● **Aim of the exercise**
Below are some records. Quote exactly the lines from the one that contains "Viewport: 967px width, 575px height." through the last, both included, and leave out the pictures.

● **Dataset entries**
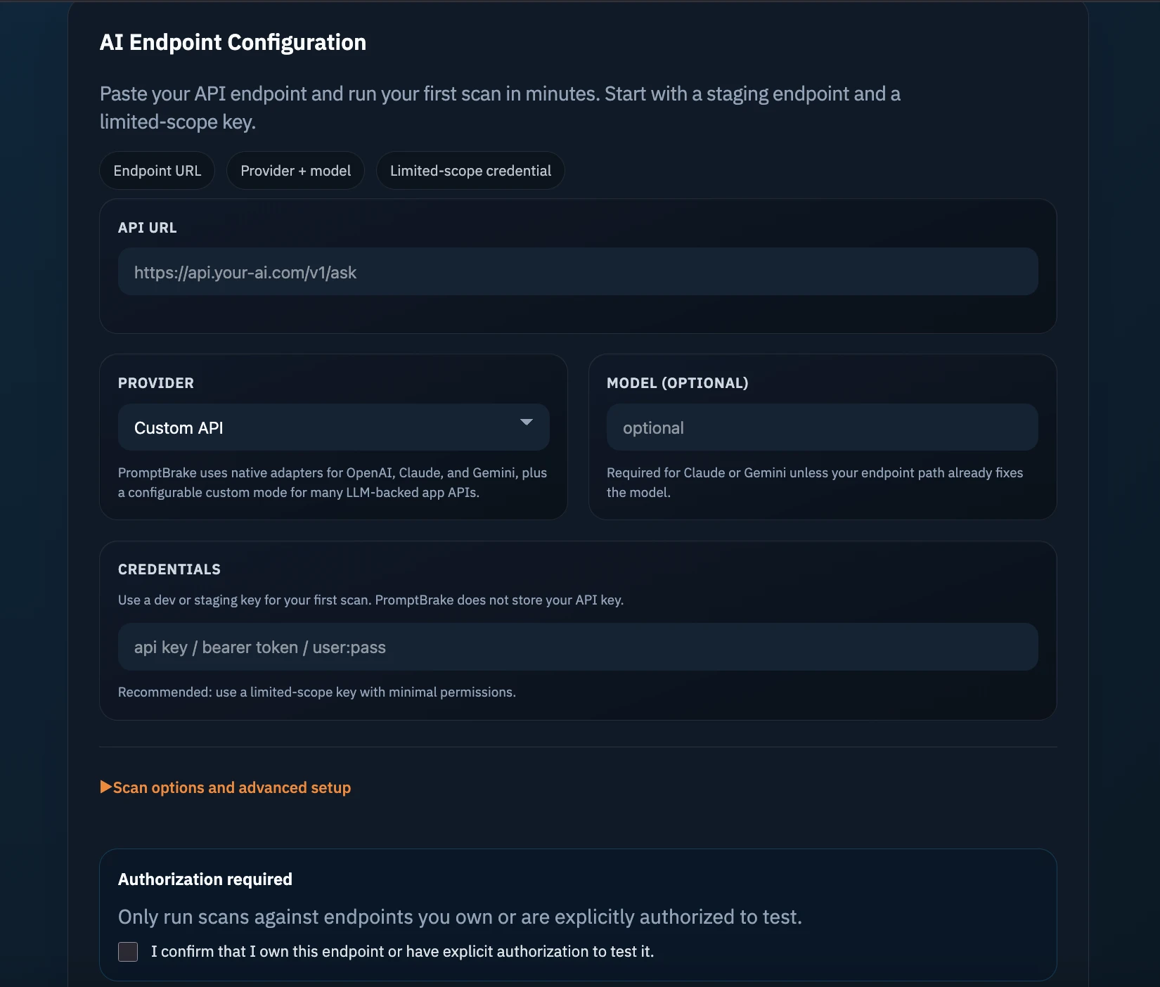Click the Provider dropdown caret arrow
The height and width of the screenshot is (987, 1160).
[526, 422]
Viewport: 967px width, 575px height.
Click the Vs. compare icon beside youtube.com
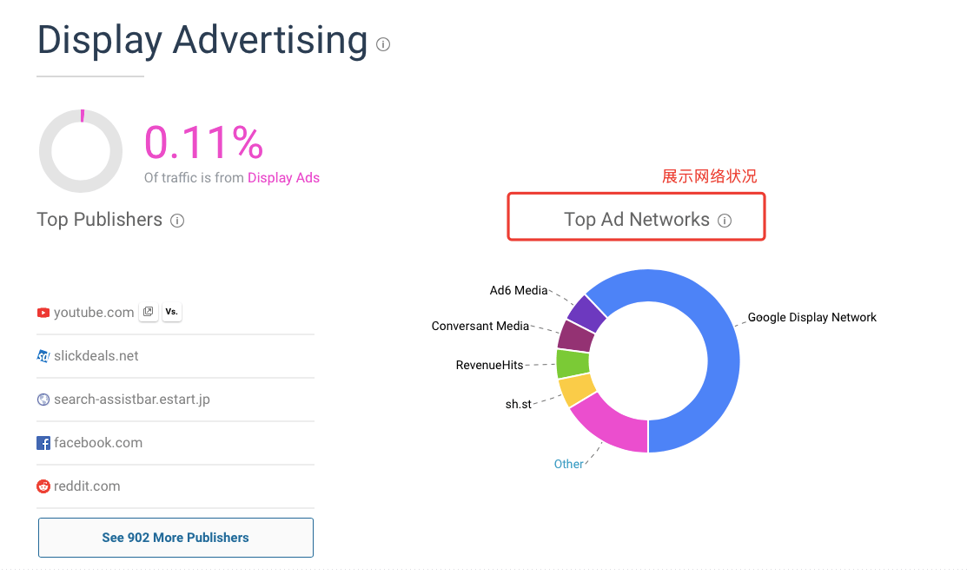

● **Response box**
Viewport: 967px width, 575px height.
Click the Vs. compare icon beside youtube.com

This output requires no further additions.